___ DOCUMENTO ___

Por Jorge Luis Borges
Las ilusiones de patriotismo no tienen término. En el primer siglo de nuestra era, Plutarco se burló de quienes declaran que la luna de Atenas es mejor que la luna de Corinto; Milton, en el siglo XVII notó que Dios tenía la costumbre de revelarse primero a Sus ingleses; Fitche, a principios del siglo XIX, declaró que tener carácter y ser alemán es, evidentemente, lo mismo. Aquí, los nacionalistas pululan; los mueve, según ellos, el atendible o inocente propósito de fomentar los mejores rasgos argentinos.
Ignoran, sin embargo, a los argentinos; en la polémica, prefieren definirlos en función de algún hecho externo; de los conquistadores españoles (digamos) o de una imaginaria tradición católica o del “Imperialismo Sajón”.
El argentino, a diferencia de los americanos del Norte y de casi todos los europeos, no se identifica con el Estado. Ello puede atribuirse a la circunstancia de que, en este país, los gobiernos suelen ser pésimos o al hecho general de que el Estado es una inconcebible abstracción; lo cierto es que el argentino es un individuo, no un ciudadano.
Hegel diciendo: “El Estado es la realidad de la idea moral” le parecen bromas siniestras. Los films elaborados en Hollywood repetidamente proponen a la admiración el caso de un hombre (generalmente, un periodista) que busca la amistad de un criminal para entregarlo después a la policía; el argentino, para quien la amistad es una pasión y la policía una mafia, siente que ese “héroe” es un incomprensible canalla (1).

___ REGISTROS ___

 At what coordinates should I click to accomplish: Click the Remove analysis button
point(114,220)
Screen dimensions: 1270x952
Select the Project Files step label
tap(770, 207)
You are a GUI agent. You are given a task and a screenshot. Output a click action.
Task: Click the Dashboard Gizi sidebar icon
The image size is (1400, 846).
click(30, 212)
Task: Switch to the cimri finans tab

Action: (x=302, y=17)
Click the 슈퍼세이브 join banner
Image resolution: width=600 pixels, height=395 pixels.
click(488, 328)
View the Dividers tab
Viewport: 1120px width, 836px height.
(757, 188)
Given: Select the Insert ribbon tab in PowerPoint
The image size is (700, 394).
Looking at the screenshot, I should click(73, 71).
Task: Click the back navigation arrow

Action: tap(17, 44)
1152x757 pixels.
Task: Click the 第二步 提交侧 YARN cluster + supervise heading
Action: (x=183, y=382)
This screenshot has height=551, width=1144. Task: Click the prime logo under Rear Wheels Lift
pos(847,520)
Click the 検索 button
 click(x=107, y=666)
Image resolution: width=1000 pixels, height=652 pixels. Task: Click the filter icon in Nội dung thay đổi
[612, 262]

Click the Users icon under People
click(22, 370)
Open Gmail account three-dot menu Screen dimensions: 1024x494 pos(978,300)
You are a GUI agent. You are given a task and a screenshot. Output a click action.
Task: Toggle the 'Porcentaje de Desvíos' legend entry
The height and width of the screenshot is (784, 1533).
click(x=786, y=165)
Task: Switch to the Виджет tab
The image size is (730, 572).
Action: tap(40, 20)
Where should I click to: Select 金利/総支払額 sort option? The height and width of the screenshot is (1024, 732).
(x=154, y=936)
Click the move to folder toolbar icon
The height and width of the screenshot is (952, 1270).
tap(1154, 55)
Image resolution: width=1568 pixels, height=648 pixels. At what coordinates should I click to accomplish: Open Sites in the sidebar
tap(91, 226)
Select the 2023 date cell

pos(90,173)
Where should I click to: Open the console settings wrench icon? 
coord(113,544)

___

**TAREAS:**
a - Responde a las siguientes preguntas a partir del documento.
(i) ¿De quiénes se burló Plutarco?
(ii) ¿Con qué no se identifica el argentino, a diferencia de los americanos del Norte y de casi todos los europeos?
(iii) ¿Qué es la amistad para el argentino?
b - Explica, en una a tres oraciones, por qué el argentino ve como un incomprensible canalla al "héroe" de los films de Hollywood, según el documento.
c - Indica si cada afirmación concuerda con el documento y cita las palabras exactas que lo deciden.
(i) Milton notó que Dios solía revelarse primero a los franceses.
(ii) El argentino es un individuo y no un ciudadano.
(iii) Los nacionalistas prefieren definir a los argentinos en función de algún hecho externo.

**RESPUESTAS CORRECTAS:**
a -
(i) De quienes declaran que la luna de Atenas es mejor que la luna de Corinto.
(ii) Con el Estado.
(iii) Una pasión.

b - Ese "héroe" busca la amistad de un criminal para entregarlo después a la policía. Para el argentino, en cambio, la amistad es una pasión y la policía una mafia.

c -
(i) No: "Dios tenía la costumbre de revelarse primero a Sus ingleses".
(ii) Sí: "lo cierto es que el argentino es un individuo, no un ciudadano".
(iii) Sí: "prefieren definirlos en función de algún hecho externo".